Tasks to complete —
**1)** According to the interview on disposing of old electronics, roughly what share of the e-waste estimated for 2021 was recycled?
**2)** Resume the interview on disposing of old electronics after its final sentence, keeping its question-and-answer format.

Passage —
================

PORTLAND, Maine — 207’s tech guy, Rich Brooks from Flyte New Media, has disposed of plenty of electronic devices over the years. He has some excellent advice on getting rid of them responsibly while also ensuring no one gets access to your personal data.
207: Many people received new laptops, tablets, and smartphones over the holidays. What can you do with all of your older equipment, and what concerns should you have? Why can't we just drop old electronics in the trash or recycling bin?
Brooks: We definitely don't want to just drop our electronics in the trash. Electronic waste, often referred to as e-waste, is a growing problem. It was estimated in 2021 that over 57 million tons of e-waste was created, with only about 17% of that being recycled.
E-waste leads to more pollution and greenhouse gas emissions and can release toxic chemicals as well.
While recycling can be a good alternative, it requires special handling, and you can't just drop it in the bin.
Also, if you don't take proper steps, you may be exposing your personal data to theft.
207: OK, so what should we do before handing off our electronics?
Brooks: Whether it's a computer, tablet, or phone, we have so much of our personal data and passwords on our devices these days. Before you hand over any device, you want to erase all your personal data.
For most devices, this can be done in the settings. Depending on the device and the manufacturer, you'll want to erase all data and reset the device to factory settings before you get rid of it.
207: Speaking of which, what are our options?
Brooks: If you're looking to make a little something off your device, you can always try selling it. There are a lot of online marketplaces where a used electronic device can still score hundreds of dollars ... everywhere from eBay to Facebook Marketplace and a bunch of specialty sites as well. A quick Google search will unearth them.
If you're in the process of buying a new device, especially a phone, there are some very generous trade-in programs right now, especially as many of the carriers are looking to lock in users for long-term contacts.

================

Data under study —
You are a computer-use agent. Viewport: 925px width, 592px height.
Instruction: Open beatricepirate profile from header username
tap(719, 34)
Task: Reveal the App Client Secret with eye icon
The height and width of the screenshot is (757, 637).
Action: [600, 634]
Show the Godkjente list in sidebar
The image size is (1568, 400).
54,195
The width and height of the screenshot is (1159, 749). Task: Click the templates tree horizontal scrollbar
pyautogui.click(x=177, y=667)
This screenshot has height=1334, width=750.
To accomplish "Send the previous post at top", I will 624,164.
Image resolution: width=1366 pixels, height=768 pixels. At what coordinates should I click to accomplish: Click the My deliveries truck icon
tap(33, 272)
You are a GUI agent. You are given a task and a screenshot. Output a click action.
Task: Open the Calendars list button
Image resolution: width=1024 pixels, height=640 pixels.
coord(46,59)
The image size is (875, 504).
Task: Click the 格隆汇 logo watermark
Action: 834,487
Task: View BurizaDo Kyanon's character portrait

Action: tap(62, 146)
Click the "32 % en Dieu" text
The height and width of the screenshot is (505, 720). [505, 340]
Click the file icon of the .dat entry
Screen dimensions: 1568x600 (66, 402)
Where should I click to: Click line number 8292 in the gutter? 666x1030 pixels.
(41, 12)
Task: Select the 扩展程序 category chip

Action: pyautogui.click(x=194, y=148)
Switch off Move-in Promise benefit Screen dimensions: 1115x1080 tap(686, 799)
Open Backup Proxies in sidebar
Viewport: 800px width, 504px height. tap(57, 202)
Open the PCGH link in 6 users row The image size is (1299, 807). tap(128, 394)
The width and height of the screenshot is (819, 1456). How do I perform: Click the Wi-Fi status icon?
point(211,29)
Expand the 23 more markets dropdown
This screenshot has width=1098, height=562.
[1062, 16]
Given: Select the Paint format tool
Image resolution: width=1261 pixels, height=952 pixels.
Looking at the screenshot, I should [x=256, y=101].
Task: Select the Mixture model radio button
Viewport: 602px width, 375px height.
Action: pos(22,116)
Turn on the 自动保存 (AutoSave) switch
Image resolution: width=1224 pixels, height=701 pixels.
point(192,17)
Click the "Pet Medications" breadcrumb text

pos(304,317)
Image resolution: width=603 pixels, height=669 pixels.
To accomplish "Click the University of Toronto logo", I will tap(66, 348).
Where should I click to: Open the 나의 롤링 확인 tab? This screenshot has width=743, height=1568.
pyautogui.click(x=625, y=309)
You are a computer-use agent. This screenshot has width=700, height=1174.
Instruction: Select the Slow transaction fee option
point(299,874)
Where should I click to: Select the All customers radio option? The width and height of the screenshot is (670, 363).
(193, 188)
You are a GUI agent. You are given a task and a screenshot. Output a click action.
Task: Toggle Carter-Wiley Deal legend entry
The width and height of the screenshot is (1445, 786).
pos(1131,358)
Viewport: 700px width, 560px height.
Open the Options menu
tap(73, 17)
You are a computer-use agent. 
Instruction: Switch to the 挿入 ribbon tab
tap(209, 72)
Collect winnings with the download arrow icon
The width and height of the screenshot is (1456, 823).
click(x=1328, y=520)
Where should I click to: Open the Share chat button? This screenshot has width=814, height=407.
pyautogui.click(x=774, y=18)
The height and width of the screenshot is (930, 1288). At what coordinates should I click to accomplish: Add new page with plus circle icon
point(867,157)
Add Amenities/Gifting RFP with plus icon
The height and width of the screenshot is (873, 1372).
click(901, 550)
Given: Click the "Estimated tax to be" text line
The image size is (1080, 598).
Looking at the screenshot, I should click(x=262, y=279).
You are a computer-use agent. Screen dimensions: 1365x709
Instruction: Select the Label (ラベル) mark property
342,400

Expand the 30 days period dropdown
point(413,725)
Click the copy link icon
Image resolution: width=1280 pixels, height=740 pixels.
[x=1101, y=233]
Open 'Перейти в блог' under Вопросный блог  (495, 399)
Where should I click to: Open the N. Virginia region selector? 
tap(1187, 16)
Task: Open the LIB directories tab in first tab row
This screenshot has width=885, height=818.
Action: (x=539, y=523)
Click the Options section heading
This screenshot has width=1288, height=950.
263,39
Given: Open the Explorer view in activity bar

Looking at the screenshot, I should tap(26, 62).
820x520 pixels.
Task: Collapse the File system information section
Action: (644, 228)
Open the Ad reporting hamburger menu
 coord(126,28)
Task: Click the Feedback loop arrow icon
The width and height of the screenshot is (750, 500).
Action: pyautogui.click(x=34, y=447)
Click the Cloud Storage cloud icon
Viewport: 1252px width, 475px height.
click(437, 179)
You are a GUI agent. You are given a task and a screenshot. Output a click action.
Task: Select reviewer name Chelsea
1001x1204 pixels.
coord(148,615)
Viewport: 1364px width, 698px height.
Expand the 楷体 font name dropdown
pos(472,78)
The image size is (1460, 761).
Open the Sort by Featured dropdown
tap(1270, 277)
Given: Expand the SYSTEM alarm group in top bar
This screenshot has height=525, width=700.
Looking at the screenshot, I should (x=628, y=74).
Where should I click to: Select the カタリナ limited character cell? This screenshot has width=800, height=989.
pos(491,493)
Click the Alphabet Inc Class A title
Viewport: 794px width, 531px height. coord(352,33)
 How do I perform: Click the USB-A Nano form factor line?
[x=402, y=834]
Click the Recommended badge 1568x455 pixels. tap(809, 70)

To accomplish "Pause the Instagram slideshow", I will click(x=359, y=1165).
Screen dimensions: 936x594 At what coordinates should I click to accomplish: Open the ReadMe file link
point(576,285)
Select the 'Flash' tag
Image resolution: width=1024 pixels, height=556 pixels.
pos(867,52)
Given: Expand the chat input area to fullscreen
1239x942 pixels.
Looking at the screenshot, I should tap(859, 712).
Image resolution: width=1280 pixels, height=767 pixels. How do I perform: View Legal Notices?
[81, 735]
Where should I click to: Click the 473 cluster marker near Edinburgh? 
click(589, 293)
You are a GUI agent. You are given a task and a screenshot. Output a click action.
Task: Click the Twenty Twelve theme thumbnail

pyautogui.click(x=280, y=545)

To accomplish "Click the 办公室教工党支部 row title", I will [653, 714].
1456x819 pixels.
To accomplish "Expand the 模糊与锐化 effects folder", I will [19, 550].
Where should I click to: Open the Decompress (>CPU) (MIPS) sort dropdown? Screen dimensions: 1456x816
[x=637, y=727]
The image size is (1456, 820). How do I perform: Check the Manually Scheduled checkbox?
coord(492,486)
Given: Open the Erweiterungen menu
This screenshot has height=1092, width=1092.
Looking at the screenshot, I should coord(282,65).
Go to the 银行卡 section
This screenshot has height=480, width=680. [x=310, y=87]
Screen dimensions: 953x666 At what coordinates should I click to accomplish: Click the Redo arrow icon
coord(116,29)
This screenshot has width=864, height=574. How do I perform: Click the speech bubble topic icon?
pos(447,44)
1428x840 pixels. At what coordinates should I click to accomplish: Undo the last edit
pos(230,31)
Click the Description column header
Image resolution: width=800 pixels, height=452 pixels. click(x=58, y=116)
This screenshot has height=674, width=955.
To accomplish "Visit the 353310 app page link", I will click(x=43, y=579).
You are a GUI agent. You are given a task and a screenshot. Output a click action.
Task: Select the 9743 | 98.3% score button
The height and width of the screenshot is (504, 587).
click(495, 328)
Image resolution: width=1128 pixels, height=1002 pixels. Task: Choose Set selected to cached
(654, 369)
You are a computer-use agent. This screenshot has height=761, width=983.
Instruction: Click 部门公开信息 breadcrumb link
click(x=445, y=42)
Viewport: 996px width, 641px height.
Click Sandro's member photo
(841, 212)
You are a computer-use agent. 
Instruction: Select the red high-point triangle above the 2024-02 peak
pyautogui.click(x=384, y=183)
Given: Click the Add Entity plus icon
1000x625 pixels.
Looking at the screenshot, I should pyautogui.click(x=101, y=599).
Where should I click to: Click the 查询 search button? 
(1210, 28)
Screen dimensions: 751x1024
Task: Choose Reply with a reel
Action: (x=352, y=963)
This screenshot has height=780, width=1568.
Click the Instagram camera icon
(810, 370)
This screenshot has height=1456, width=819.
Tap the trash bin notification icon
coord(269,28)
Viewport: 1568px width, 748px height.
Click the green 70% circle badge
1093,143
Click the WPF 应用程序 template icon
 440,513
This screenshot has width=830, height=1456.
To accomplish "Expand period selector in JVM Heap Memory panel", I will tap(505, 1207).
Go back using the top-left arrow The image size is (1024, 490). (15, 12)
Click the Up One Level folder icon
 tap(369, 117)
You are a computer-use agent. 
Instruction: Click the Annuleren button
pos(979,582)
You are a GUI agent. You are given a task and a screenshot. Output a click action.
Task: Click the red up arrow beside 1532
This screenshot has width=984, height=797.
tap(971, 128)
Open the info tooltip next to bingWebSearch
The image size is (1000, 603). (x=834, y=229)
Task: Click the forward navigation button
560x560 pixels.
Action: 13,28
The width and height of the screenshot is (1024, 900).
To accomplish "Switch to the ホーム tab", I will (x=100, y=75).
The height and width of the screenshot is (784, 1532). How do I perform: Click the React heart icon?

================

Task results —
**1)** About 17% was recycled.

**2)**
207: If we don't need the cash or don't want to be bothered, what else can we do?
Brooks: There are plenty of other options. You can, of course, just give it to a friend or family member. If you are going to go this route, it's still important to make sure all of your personal data is off of the device.
If there's still life in the device, then donating it is a great option. There are so many non-profits, organizations, and schools that can put older electronics to use. Some charities take older devices to sell them to raise funds. Or you can just drop it off at your local Goodwill, which has locations all over the state. Often there will be a tax write-off for your donation.
And the last option, especially if it's really old or you can't even get it to boot up, is to recycle your device ... making sure that it doesn't end up in a landfill. Since 2008, the law in Maine is if a company sells a cell phone at retail, they need to accept used phones at no charge. Again, you'll still want to reset your device to factory settings to protect your data and personal information.
If — and this happens — you have a very old computer that you can't even get to boot up properly, but you're concerned you've left some personal data on it, you might want to take a drill to the hard drive first. Turn that data into swiss cheese.
The big takeaways here are to get rid of your devices responsibly and to make sure you leave no trace of yourself on your devices before you do.